One successful venture was aimed towards EverQuest players who enjoyed playing while soaking in hot tubs ny locals. Although this online pool and spa site did not actually sell anything directly from their site, they did offer a special promo commemorating the anniversary of the March 16, 1999 release of EverQuest. Any EverQuest player who could answer correctly the 5 questions posed in the promo would receive a $200.00 discount towards an above ground pool, any of their spas, or a 25% off discount towards specific pool and spa accessory. We heard that Royal Pools & Spas had a lot of customers that were part of a thriving EverQuest community. The store did very well with their EverQuest promo.

A second surprisingly successful venture was aimed towards EverQuest players with kids, specifically younger children who enjoyed role playing and dress up with princess dresses. The particular e commerce site that they partnered with sold stunning princess outfits with all the necessary accessories such as princess gloves, capes, magic wands, glittery tiaras, crowns, and cone shaped hats, shoes, and pettiskirts. The philosophy of the site was that princess dresses do more than make little girls ooh and ahh. They also naturally encourage creative imaginary play which we all know is part of role-playing games such as EverQuest although on an adult level.

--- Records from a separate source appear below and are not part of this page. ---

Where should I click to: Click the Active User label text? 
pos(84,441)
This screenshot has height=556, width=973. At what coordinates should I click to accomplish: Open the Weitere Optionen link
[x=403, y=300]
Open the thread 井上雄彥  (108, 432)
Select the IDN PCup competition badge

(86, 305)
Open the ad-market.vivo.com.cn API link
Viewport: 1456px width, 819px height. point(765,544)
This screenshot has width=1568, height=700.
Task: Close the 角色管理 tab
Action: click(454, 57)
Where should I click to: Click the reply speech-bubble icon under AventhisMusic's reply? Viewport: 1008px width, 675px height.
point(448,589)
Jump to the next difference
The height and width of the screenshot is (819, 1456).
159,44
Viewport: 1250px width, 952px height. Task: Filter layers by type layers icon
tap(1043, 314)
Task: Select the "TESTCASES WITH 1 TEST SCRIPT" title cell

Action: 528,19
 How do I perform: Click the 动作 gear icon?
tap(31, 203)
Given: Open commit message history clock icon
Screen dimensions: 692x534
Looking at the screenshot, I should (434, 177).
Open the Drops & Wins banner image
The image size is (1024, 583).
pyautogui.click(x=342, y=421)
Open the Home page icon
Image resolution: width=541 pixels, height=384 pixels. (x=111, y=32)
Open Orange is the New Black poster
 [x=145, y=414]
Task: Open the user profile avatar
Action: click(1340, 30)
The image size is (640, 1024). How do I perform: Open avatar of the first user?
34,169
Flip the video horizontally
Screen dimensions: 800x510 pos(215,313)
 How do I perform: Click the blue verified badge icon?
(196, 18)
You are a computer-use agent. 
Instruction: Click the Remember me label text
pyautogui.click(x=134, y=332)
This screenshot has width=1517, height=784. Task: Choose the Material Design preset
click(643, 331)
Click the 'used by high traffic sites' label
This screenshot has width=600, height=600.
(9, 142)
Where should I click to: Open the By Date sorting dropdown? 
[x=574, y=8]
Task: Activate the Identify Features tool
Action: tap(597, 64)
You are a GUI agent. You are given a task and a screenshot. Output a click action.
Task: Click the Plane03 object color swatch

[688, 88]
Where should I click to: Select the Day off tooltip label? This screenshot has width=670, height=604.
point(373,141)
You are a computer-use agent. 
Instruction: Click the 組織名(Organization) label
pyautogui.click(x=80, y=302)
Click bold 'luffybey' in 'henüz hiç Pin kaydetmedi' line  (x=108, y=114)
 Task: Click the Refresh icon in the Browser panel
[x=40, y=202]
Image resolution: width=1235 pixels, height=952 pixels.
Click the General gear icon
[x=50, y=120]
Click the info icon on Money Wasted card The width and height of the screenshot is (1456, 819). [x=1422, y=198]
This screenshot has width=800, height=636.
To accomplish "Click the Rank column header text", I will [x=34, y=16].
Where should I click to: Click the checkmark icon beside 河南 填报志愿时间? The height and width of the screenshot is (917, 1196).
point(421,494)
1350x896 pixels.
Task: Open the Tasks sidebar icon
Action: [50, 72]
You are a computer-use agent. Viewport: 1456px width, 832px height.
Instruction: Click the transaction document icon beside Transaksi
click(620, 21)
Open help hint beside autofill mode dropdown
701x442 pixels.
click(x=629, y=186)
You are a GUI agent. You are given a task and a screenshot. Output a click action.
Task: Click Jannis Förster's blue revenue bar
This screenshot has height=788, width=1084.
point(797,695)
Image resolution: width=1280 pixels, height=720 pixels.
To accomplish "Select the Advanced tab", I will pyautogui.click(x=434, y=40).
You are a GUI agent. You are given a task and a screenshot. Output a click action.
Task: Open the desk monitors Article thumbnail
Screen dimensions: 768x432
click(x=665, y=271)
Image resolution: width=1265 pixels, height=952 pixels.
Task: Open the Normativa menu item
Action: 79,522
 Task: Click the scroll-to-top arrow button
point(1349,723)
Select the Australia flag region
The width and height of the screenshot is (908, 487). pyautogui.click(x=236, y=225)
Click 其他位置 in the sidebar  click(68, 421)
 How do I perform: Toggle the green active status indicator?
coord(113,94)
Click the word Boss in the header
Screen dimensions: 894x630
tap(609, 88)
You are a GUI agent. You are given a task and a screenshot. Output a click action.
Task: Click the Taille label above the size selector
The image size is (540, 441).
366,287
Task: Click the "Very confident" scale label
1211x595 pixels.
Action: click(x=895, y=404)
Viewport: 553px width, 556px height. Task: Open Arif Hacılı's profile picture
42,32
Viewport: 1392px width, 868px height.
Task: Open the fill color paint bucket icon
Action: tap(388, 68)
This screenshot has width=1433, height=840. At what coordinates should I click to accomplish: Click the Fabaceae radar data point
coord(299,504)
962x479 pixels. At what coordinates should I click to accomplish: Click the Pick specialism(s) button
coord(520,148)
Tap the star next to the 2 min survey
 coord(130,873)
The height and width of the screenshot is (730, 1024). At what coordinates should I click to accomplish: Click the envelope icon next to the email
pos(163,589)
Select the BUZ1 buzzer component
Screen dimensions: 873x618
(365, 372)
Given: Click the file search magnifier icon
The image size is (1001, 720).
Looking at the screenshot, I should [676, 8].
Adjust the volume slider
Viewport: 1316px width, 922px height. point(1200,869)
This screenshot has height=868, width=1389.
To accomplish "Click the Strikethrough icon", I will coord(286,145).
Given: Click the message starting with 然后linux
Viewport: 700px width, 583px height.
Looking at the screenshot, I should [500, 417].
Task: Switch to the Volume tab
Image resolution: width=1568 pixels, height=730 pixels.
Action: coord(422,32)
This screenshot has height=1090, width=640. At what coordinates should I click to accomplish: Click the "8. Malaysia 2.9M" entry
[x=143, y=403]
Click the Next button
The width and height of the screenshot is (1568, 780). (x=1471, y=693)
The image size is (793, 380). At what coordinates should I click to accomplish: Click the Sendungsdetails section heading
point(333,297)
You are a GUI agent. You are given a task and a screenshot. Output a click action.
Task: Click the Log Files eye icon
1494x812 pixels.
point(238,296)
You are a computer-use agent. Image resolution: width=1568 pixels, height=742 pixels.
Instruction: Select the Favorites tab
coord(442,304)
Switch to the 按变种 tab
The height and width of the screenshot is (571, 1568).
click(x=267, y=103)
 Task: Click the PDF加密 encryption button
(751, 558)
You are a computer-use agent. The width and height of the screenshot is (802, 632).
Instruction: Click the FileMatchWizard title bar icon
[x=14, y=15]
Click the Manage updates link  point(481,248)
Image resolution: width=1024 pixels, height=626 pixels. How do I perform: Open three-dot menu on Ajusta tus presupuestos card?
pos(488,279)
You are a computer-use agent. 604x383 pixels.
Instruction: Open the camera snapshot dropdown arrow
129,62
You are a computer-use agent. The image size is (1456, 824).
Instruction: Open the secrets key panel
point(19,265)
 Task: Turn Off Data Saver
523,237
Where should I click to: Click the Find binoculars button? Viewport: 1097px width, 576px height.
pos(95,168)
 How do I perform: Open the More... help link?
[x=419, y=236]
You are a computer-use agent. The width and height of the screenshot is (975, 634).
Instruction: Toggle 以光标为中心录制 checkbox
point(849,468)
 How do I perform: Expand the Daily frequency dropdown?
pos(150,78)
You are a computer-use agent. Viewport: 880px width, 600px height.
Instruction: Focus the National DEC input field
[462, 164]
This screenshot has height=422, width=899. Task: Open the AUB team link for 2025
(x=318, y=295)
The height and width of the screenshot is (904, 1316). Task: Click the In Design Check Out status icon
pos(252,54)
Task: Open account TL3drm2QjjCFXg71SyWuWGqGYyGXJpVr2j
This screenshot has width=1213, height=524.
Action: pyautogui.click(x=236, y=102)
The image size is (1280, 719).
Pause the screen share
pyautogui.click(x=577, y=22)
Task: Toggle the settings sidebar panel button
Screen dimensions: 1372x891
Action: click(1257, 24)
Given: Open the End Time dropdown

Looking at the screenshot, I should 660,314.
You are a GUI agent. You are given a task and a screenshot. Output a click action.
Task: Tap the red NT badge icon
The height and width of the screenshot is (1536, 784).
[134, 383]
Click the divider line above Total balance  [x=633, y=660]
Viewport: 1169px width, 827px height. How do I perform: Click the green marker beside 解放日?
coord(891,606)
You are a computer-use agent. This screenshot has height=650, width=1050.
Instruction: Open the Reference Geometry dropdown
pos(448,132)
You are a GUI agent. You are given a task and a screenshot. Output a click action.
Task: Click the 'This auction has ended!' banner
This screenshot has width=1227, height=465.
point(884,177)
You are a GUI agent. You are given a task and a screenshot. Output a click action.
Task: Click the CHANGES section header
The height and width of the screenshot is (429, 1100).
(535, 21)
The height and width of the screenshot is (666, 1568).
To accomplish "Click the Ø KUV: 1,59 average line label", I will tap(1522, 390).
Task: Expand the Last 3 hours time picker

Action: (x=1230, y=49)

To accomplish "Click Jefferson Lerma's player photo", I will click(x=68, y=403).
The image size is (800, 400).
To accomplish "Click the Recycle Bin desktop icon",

A third successful venture used novelty gifts aimed directly at the former EverQuest players. The gifts included shirts, mugs, pens, dog and cat tags etc. with images from the games printed on them. In addition the marketing team figured that the sales force should be rewarded, so they decided to motivate with corporate gifts in the form of special gift baskets. These corporate gift baskets were filled with savory treats like cheeses and fancy crackers, along with lots of fancy cookies and name brand chocolates like Godiva. The ribbons that decorated each gift basket had EverQuest printed on them. The sales guys and gals highly appreciated those gift baskets from the corporation. They were such a hit with the sales teams that the higher ups started sending gift baskets as a motivating factor to the creative teams as well. A lot of the folks who had dogs (and some cats) used the dog / cat tags on their animals. It became a fad for a while to spot those dogs that had EverQuest dog tags and take a picture of the animal with tag. We had a bulletin board filled with snapshots. One friend even had an EverQuest image put on his pet’s collar that activated the two dog doors in his home. I though that was clever so I did a little research online and found a store that sold all different types of dog doors and bought an electronic one. I liked the fact that the motorized and electro-magnetic pet doors offer maximum security with two-way access control.